I recently moved from SE Florida to Louisiana and I'm looking forward to doing some deepdropping over here. Is anyone running far enough out to regularly target Golden Tiles when they aren't targeting Snowies?



These Tiles sure are pretty fish and damn good eating too.














Catch


----------



## CATCH-ALL

here's a few more
















This one was caught by my friend Rich Littlejohn from my boat off Jupiter. We caught it in 725 feet.














Catch


----------



## sealark

Yes, Golden tiles are offshore starting about 25 miles in about 400 and deeper. The currents are really bad running in many different directions so a heavy weight and big rig are needed.


----------



## User6882

jesus those are big tilefish


----------



## Fiver

> *sealark (10/24/2009)*Yes, Golden tiles are offshore starting about 25 miles in about 400 and deeper. The currents are really bad running in many different directions so a heavy weight and big rig are needed.

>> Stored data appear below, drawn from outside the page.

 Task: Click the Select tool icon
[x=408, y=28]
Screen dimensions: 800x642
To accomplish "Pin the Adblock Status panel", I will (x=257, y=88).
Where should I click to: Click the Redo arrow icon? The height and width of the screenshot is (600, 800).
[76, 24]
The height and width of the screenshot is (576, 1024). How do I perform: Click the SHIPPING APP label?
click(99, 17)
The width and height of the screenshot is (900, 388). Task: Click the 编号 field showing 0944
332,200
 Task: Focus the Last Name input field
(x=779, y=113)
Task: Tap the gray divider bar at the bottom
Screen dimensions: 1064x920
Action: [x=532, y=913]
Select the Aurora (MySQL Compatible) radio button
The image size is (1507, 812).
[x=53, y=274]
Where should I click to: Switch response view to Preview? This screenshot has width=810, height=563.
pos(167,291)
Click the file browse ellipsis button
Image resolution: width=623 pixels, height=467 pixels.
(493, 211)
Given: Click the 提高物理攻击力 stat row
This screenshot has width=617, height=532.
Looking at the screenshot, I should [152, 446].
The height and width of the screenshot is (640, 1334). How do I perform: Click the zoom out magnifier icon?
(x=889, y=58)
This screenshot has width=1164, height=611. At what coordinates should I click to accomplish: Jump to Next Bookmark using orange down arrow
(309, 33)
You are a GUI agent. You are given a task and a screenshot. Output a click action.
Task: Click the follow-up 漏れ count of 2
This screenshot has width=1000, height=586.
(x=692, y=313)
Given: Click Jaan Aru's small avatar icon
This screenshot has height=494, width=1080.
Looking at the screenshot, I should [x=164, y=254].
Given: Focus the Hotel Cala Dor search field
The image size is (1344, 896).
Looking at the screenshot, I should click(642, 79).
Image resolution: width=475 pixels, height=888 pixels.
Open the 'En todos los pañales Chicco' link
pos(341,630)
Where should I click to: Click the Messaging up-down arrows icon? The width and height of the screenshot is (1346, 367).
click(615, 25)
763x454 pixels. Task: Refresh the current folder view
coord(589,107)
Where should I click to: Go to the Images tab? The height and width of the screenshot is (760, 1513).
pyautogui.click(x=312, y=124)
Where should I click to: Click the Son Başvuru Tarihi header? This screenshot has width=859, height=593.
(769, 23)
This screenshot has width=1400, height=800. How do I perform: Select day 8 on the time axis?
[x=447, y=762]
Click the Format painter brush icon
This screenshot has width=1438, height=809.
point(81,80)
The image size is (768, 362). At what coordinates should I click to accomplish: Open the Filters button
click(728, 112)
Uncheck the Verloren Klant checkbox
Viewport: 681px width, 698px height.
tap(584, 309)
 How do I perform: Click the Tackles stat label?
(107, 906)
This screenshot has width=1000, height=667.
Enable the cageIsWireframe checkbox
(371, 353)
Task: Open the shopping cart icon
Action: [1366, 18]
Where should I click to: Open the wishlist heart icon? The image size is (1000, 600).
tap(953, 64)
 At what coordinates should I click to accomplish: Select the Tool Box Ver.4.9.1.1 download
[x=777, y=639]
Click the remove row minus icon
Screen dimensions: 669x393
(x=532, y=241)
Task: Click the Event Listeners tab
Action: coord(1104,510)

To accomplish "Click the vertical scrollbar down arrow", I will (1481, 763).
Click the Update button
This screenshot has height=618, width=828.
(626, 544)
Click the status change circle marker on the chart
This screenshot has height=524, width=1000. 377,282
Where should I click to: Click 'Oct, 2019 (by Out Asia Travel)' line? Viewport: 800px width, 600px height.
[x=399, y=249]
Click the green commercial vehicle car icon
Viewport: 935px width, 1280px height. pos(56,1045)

....pretty sure Catch-All knows how to rig for golden tiles. he's asking whether anyone knows where theright kind of bottom (so they can burrow) is located.


----------



## surfstryker

Those are some good looking fish.


----------



## user6993

Catch-ALL We do catch a few golden tiles. Since I drive the boat most times while deep dropping. I notice what few golden tiles are caught on the out side of the spots we are fishing and on the deep side. Also what few times, we have drop in VERY deep water we catch hake in the mud and goldens in the gravel. We don't have a complete understanding of the deep water fish yet. But gave us a little more time and I am sure we will be able to answer your question. With a little more facts. Gene Team Recess


----------



## Linda

How do tile fish eat ? I heard its great but what is it similar to in flavor and texture(strong ,bland,)


----------



## recess

> *Linda&Ernie (10/24/2009)*How do tile fish eat ? I heard its great but what is it similar to in flavor and texture(strong ,bland,)


 To me the golden is different then the blueline. The goldenhas a mild taste with a hint of lobster. The blueline has some what of a little oily taste like that of a blue crab. In the six deep water fish we catch I would rate them 1. Yellowedge 2. Snowy 3. Warsaw 4.Golden 5. Barrel 6. Blueline. Gene


----------



## CATCH-ALL

> *sealark (10/24/2009)* The currents are really bad running in many different directions so a heavy weight and big rig are needed.


How much current are you typically seeing? 

Off Stuart Fla where I used to fish at the local Tiley Town we were smack in the Gulf Stream. Sometimes I was power-drifting into a 4 knot current with a net 2 knot backwards drift. Yet we were still able to hold bottom and fish effectively.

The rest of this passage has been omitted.